● **Document section**
----

Conceptual framework

The framework for this study is based on the idea that armed conflicts do not just act on people, but they change how people act, as they adopt new behaviors to cope with dramatic changes to their context. Of course, armed conflict is not the only macrolevel phenomenon that changes the context within which people live and make behavioral decisions; climate change, natural hazards, political crises, and social change, in general, can be characterized in the same way. The conceptual framework we present here is relatively broad and can certainly be adapted to analyze population responses to these other phenomena.

One of the new behaviors that might be adopted in response to contextual change is migration, but armed conflict also affects marriage, childbearing, and many others. These new behavioral patterns at the microlevel can aggregate to create macrolevel demographic dynamics, such as migration rates, marriage rates, fertility rates, population growth, etc. Kingsley Davis wrote, over half a century ago,

The process of demographic change and response is not only continuous but also reflexive and behavioral-reflexive in the sense that a change in one component is eventually altered by the change it has induced in other components; behavioral in the sense that the process involves human decisions in the pursuit of goals with varying means and conditions. As a consequence, the subject has a frightening complexity-so much so that the temptation is great to escape from its intricacies. (Davis 1963, 345)

The second key component of our framework is that, even during an armed conflict, there are numerous and complex motivations for microlevel behavioral changes. In addition to violence and political instability, other social, economic, and political norms and factors will influence individual behavior. Further, as in periods of relative peace, we expect there to be individual-, household-, and community-level variation in how conflict and these other factors influence behaviors. This creates a complex system of interactions between individuals, the households, and communities in which they live, and the broader social, economic, and political context.

----

● **Data records**
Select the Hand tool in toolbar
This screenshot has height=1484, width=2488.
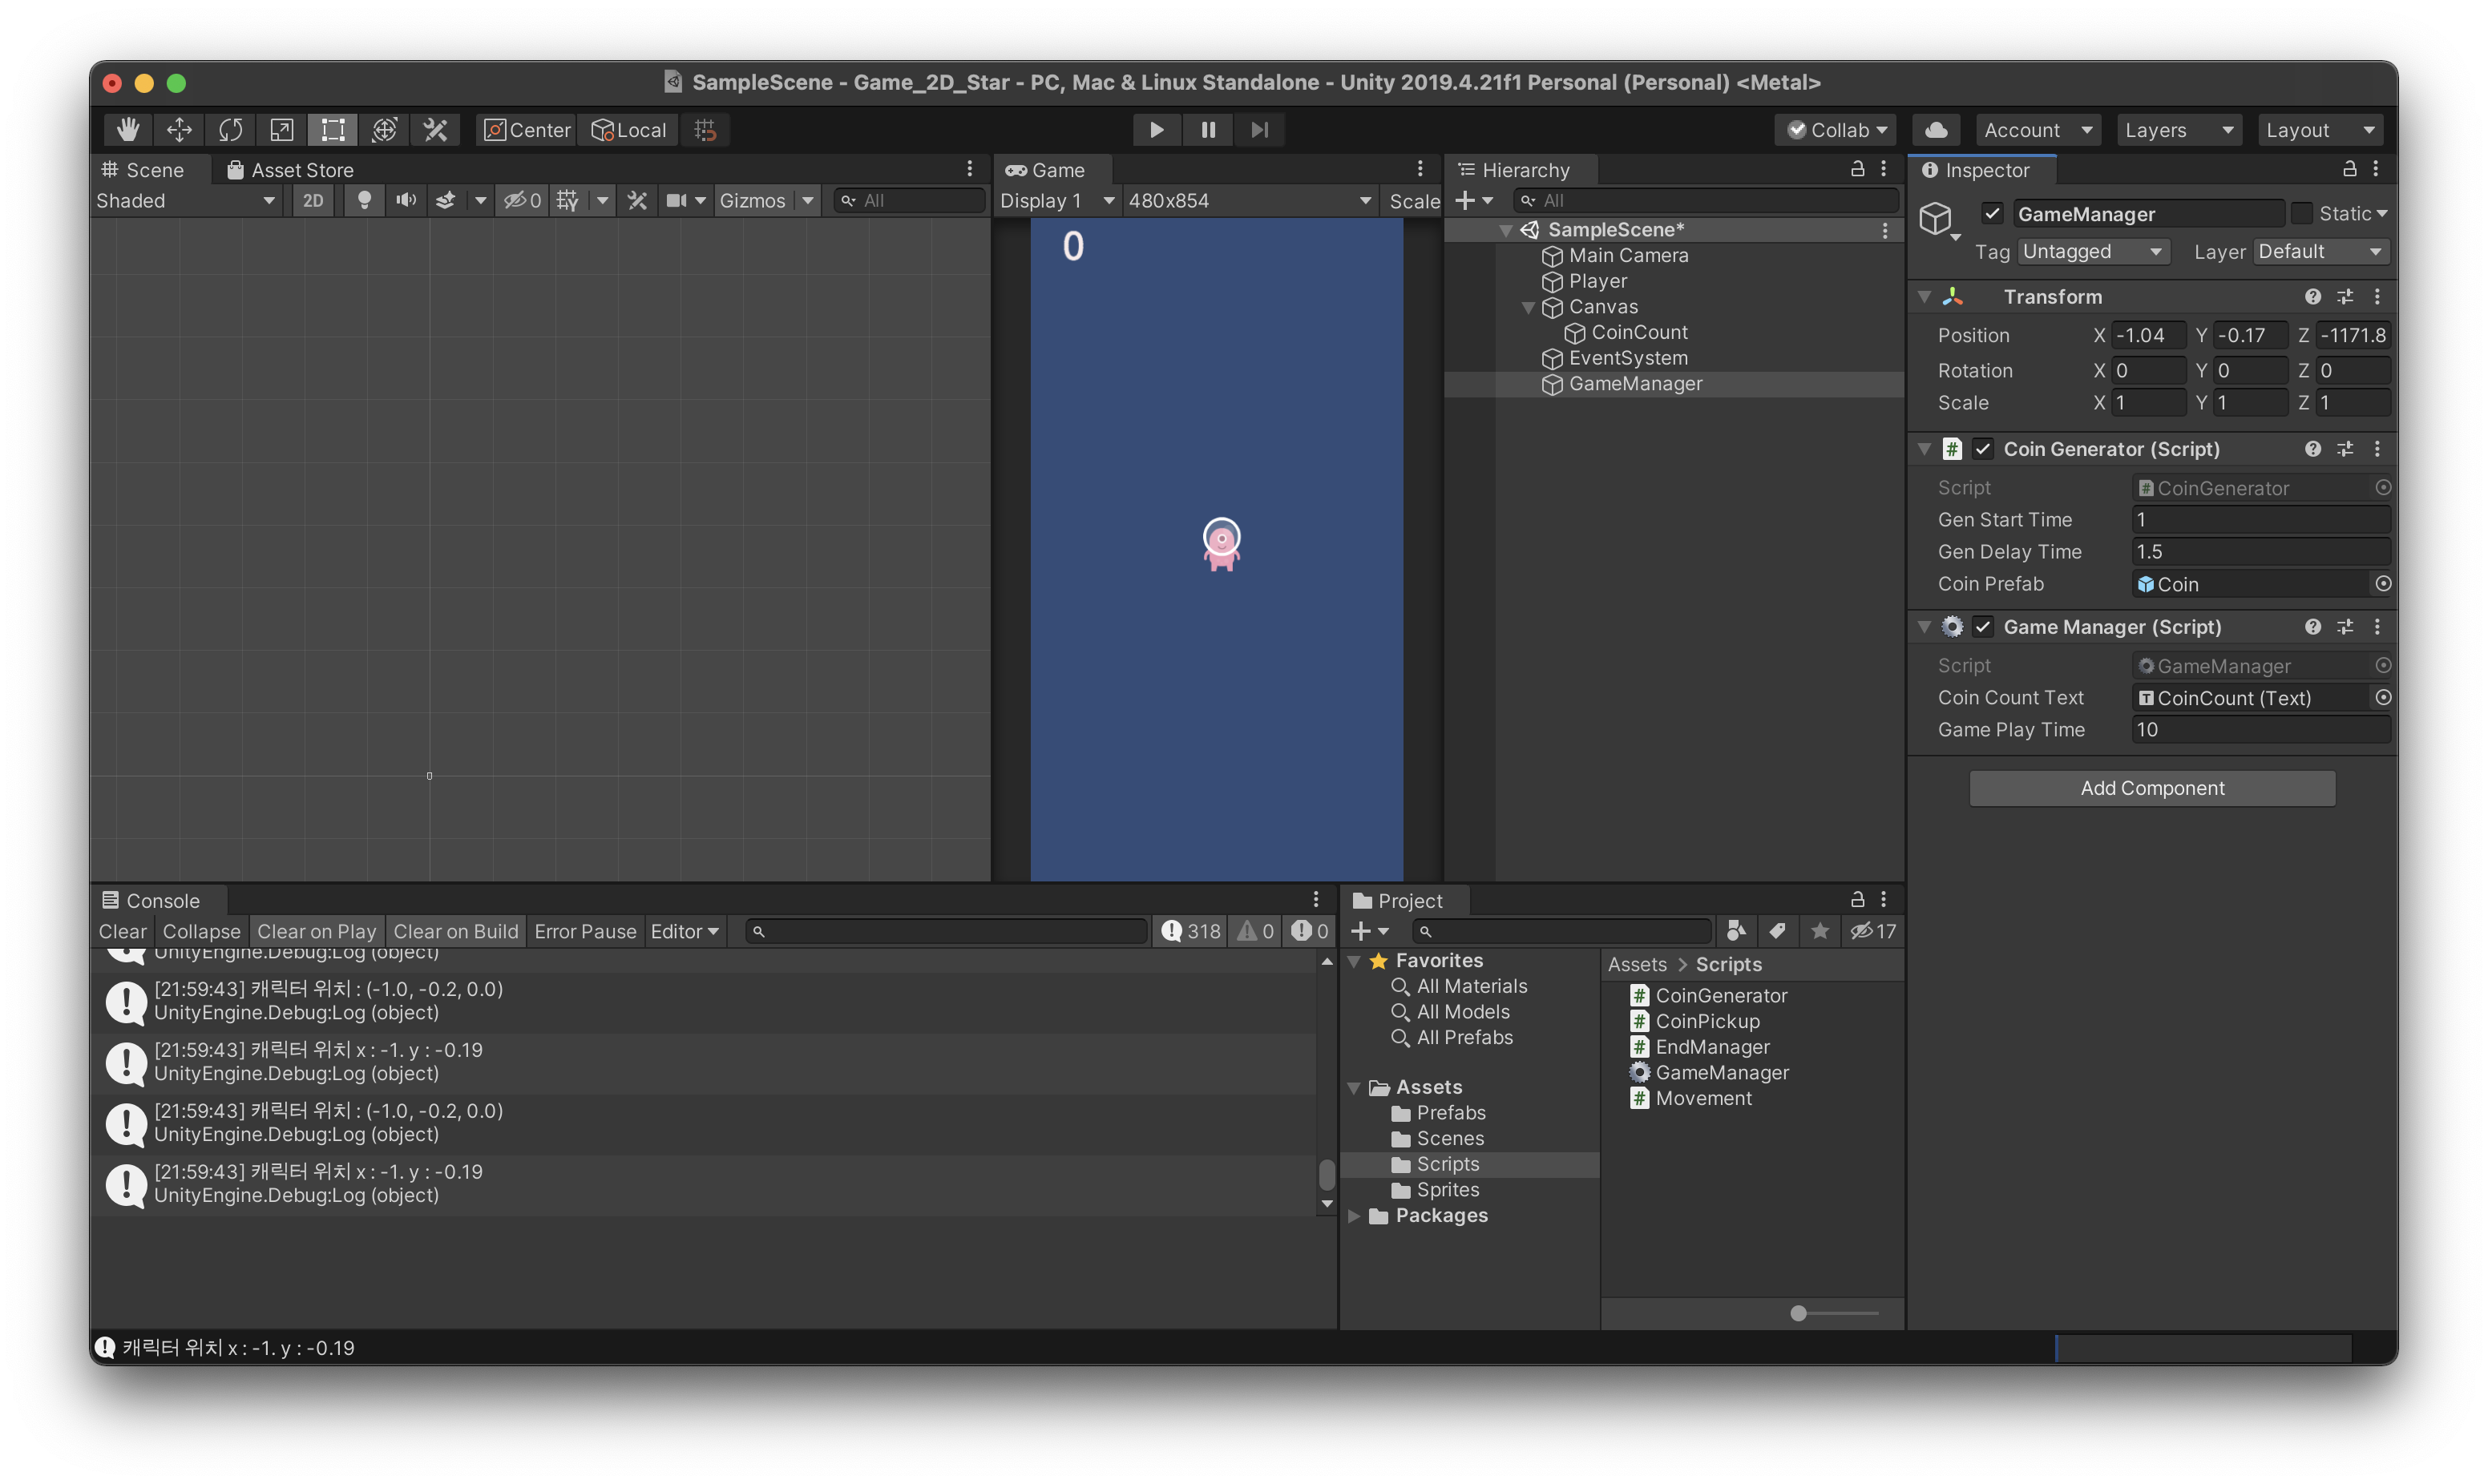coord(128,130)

----

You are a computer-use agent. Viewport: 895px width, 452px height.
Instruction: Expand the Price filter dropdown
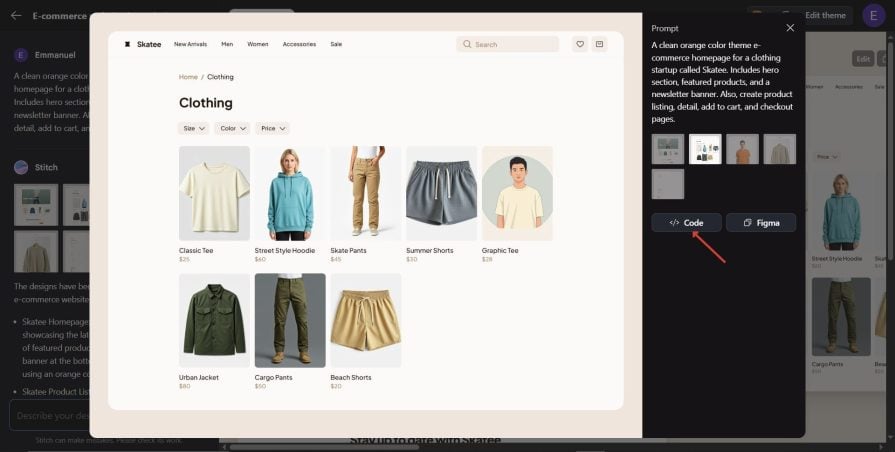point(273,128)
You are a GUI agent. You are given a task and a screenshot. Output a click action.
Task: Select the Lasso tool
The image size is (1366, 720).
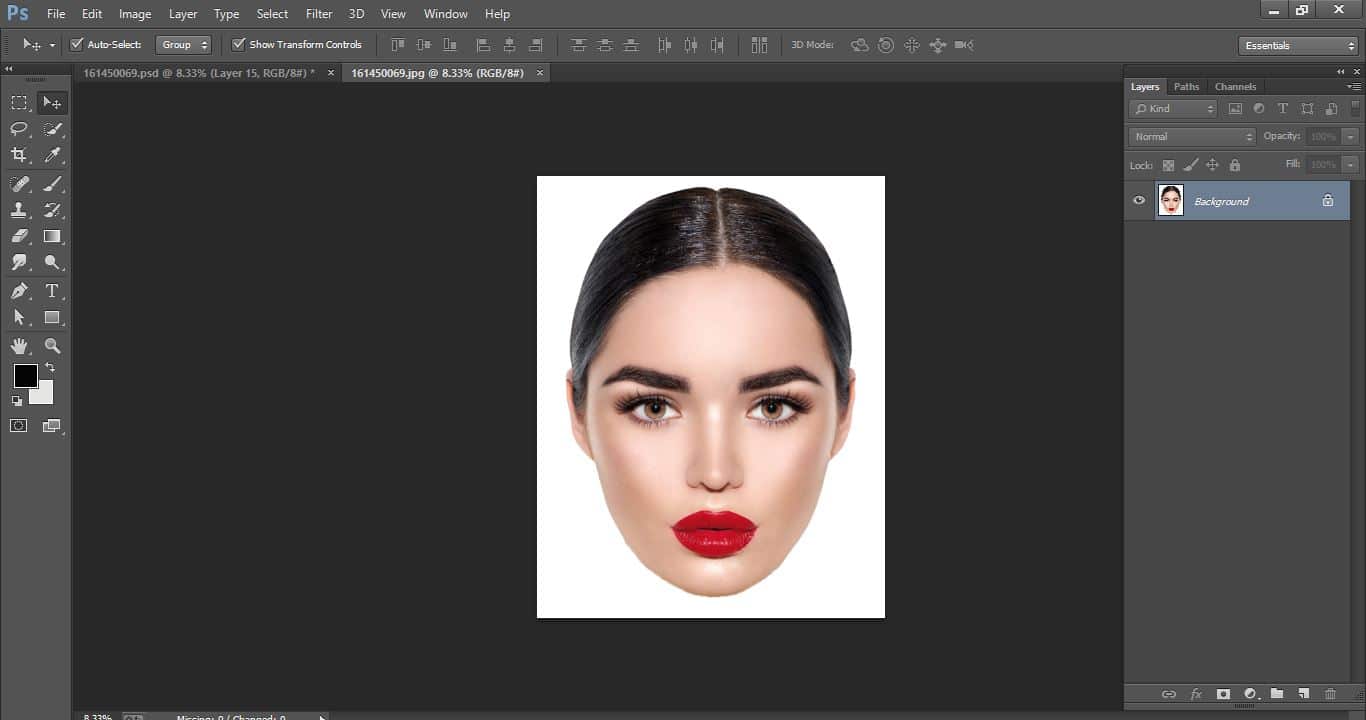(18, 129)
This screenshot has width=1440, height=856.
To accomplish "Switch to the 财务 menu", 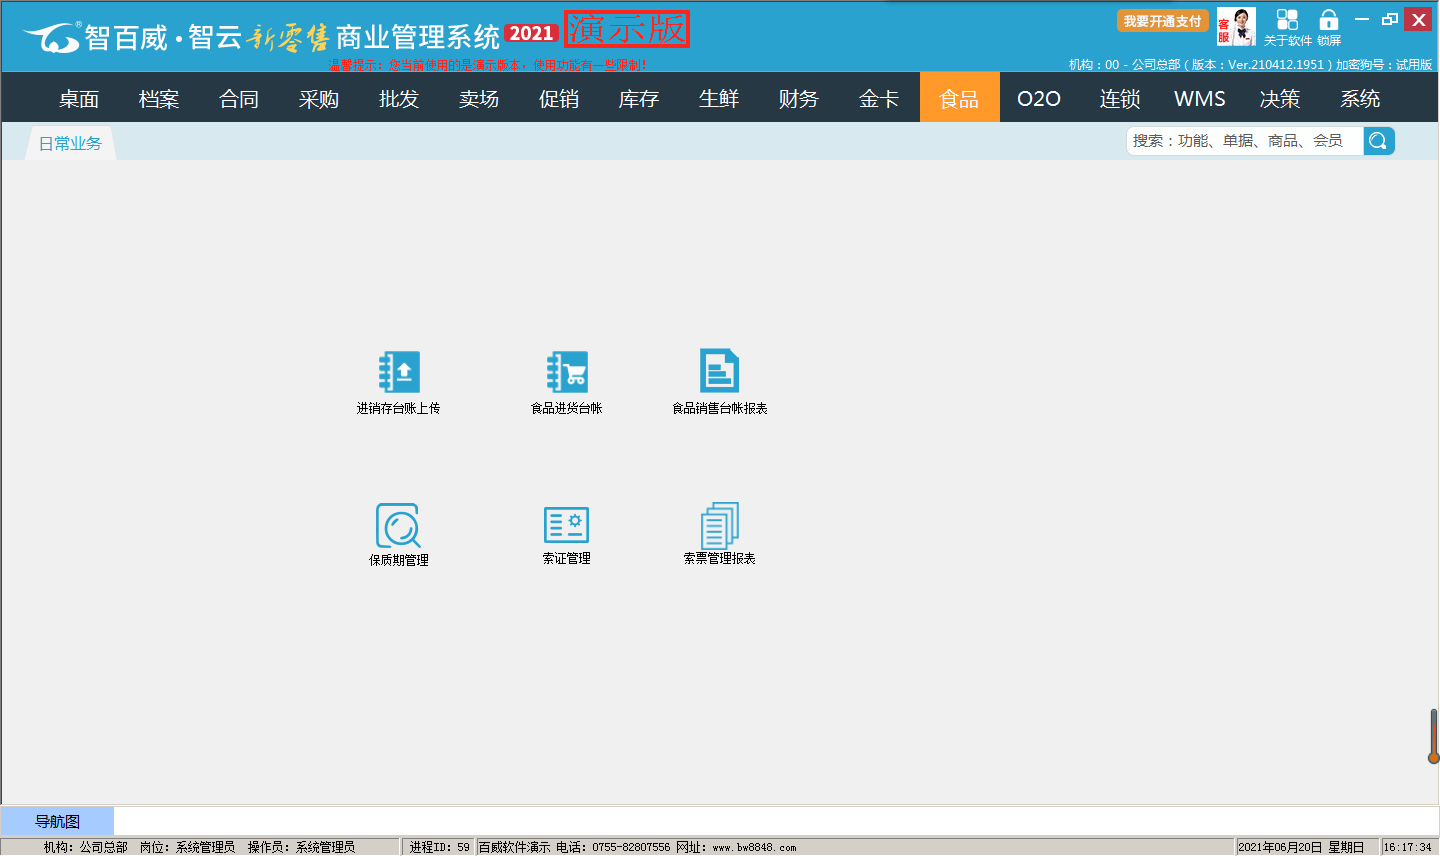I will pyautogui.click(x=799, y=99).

----

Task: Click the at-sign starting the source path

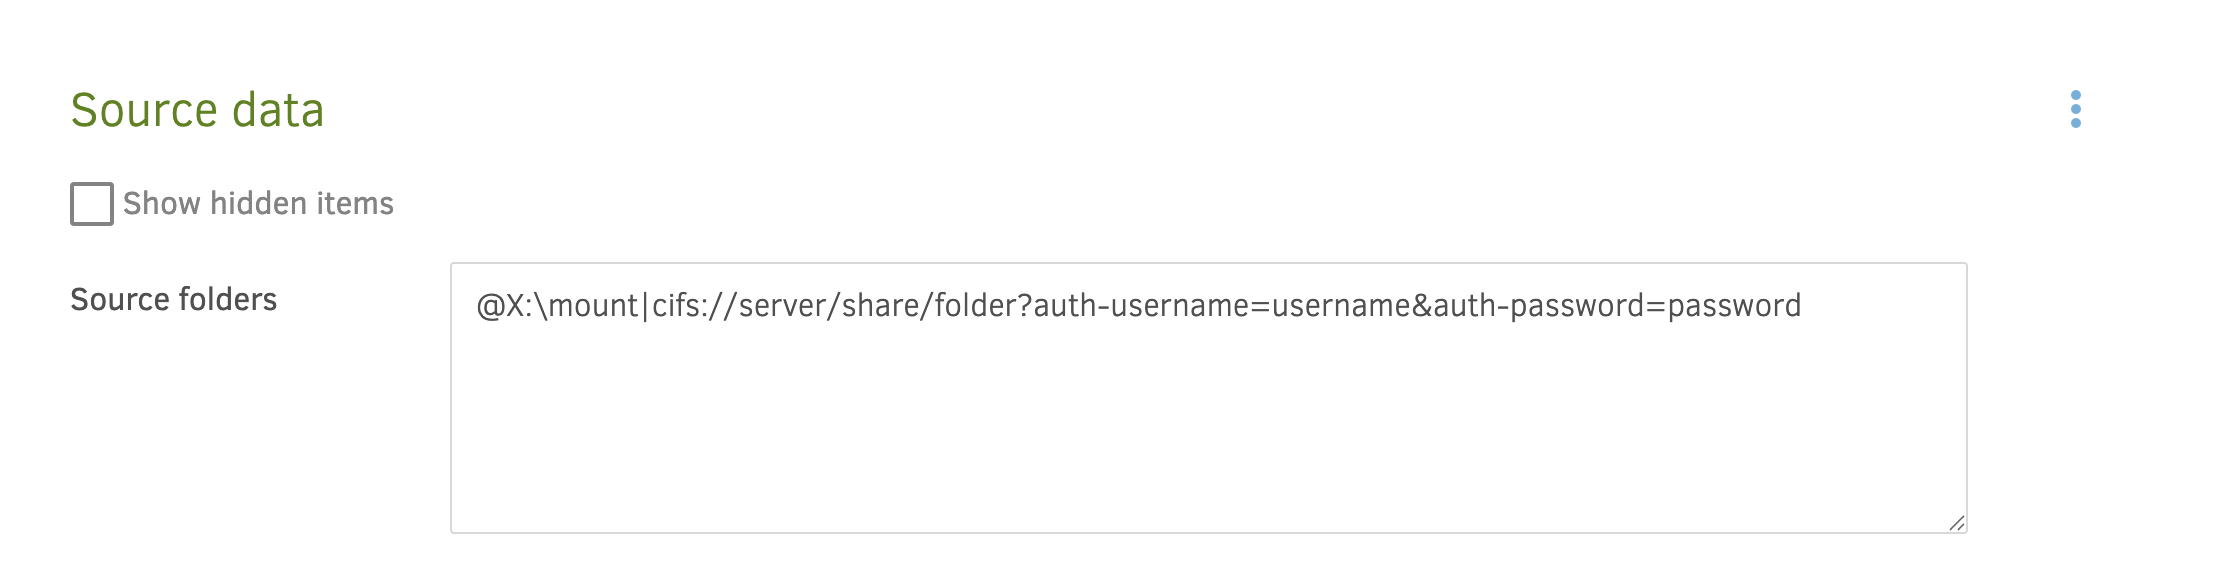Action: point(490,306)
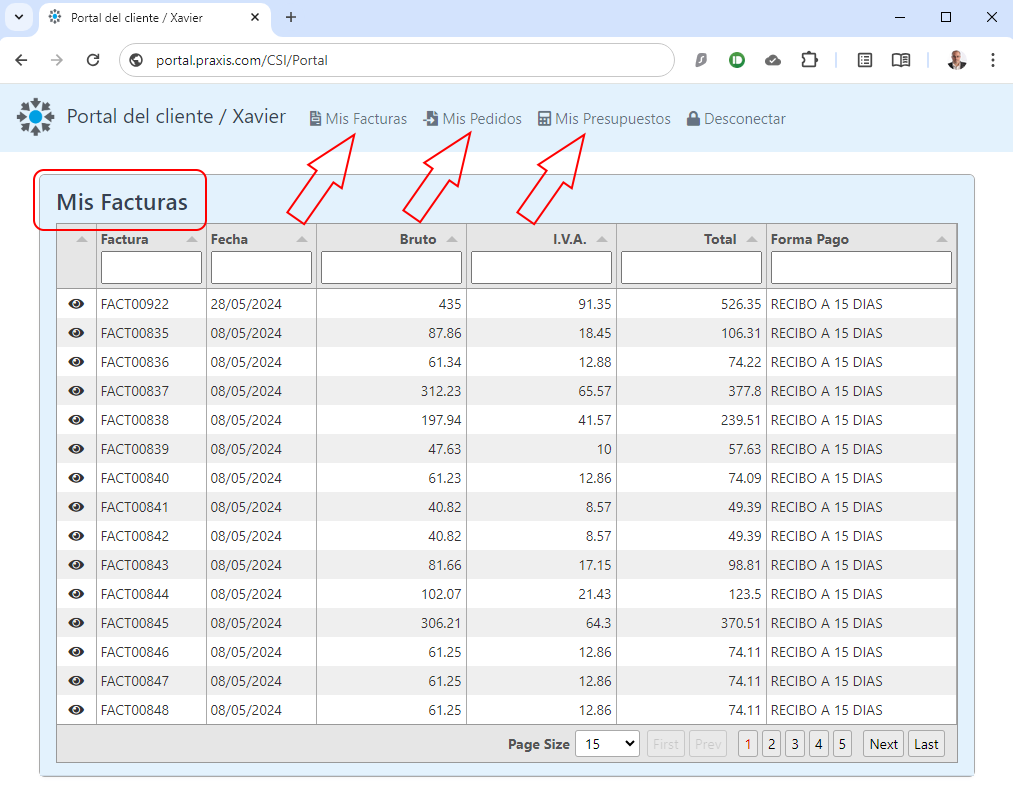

----

● **Work to complete**
a) Return the passage from the conceptual framework text starting at "The process of" and ending at "(Davis 1963, 345)".
b) Answer these questions using the conceptual framework text:
(i) Besides armed conflict, which macrolevel phenomena does it name as changing the context in which people live?
(ii) What year and page number are cited for the Kingsley Davis quotation?
(iii) At which three levels does it expect variation in how conflict and other factors influence behaviors?

● **Replies**
a)
The process of demographic change and response is not only continuous but also reflexive and behavioral-reflexive in the sense that a change in one component is eventually altered by the change it has induced in other components; behavioral in the sense that the process involves human decisions in the pursuit of goals with varying means and conditions. As a consequence, the subject has a frightening complexity-so much so that the temptation is great to escape from its intricacies. (Davis 1963, 345)

b)
(i) Climate change, natural hazards, political crises, and social change in general.
(ii) 1963, page 345.
(iii) Individual, household, and community levels.